WHAT THE TASK ASKS ->
Pick out each line of the entries below that contains the string "screenshot", and copy those lines. Match case exactly.

──────────────────────────────

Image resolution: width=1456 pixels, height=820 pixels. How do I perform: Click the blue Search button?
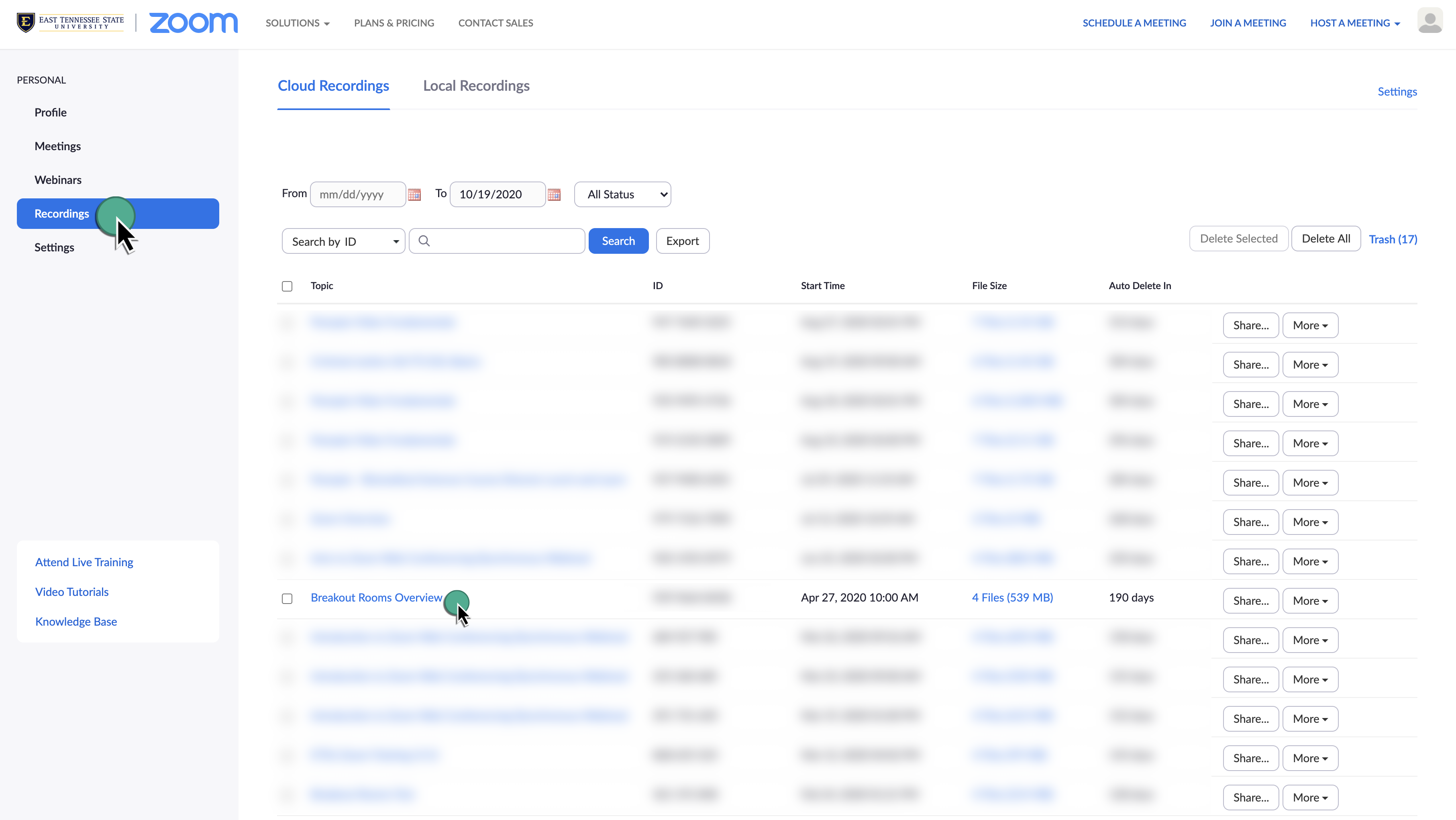click(x=618, y=241)
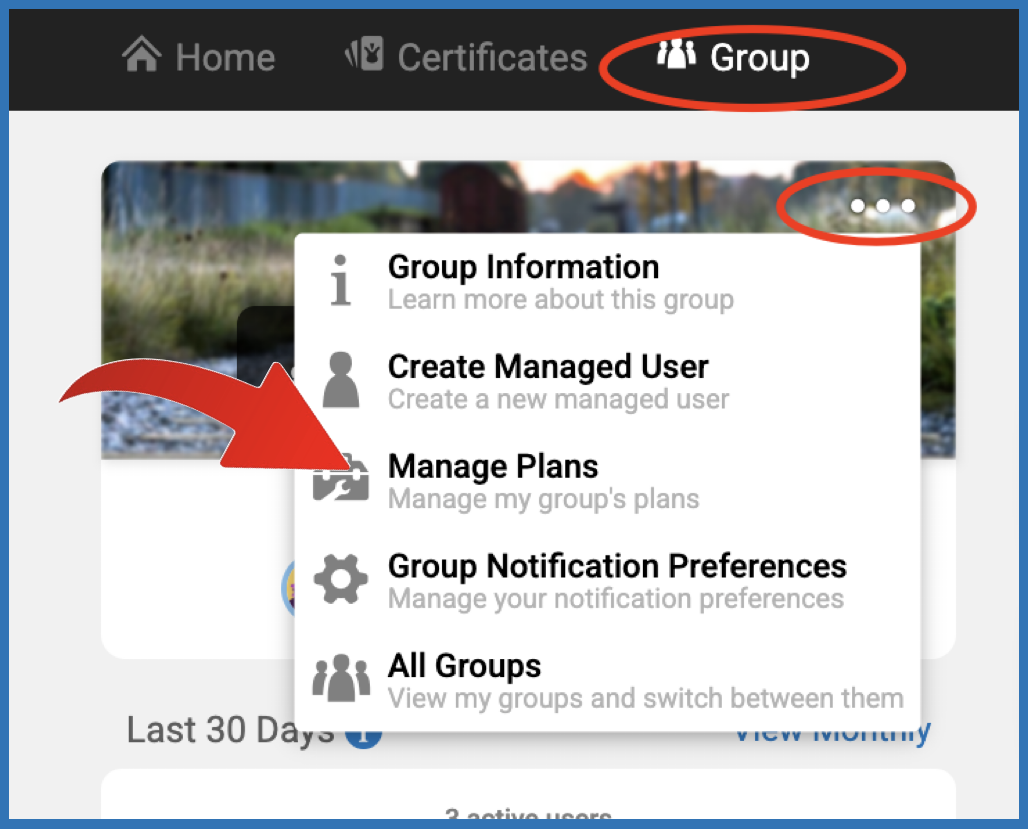Open the Certificates tab

[492, 58]
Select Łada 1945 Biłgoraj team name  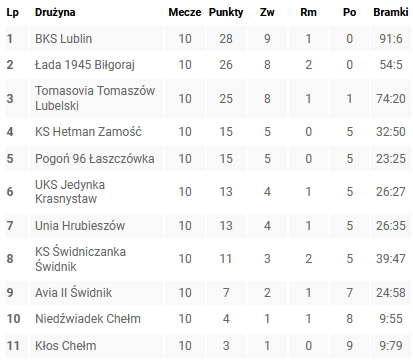[85, 65]
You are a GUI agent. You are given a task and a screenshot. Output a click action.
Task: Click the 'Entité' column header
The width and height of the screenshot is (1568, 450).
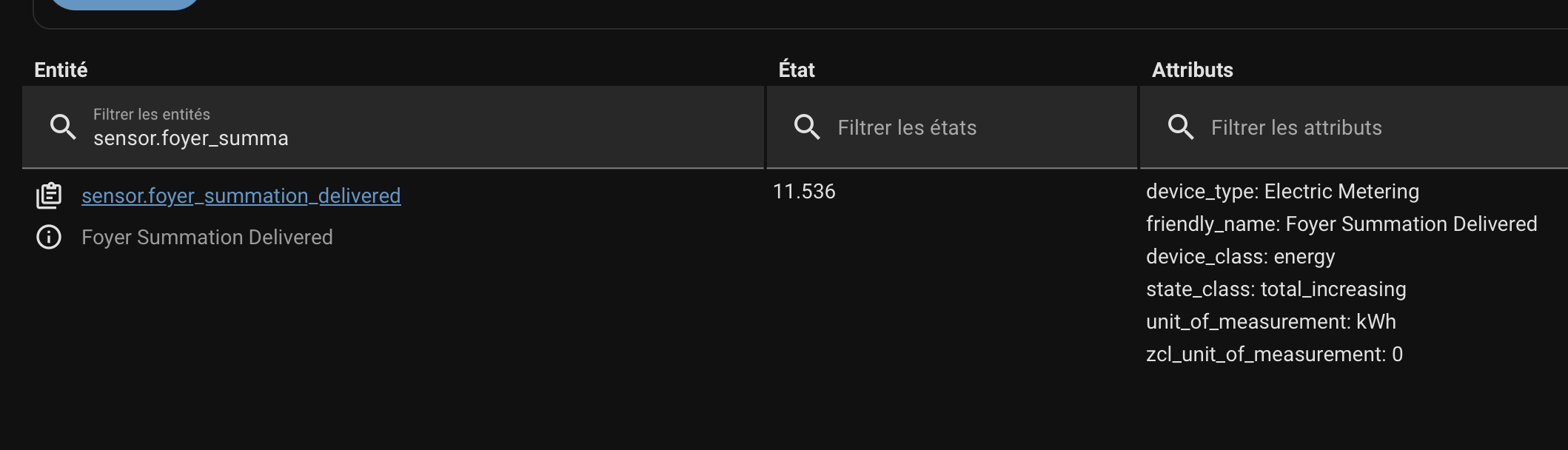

──────────────────────────────

THE SOLUTION ->
You are a GUI agent. You are given a task and a screenshot. Output a click action.
The width and height of the screenshot is (1568, 450).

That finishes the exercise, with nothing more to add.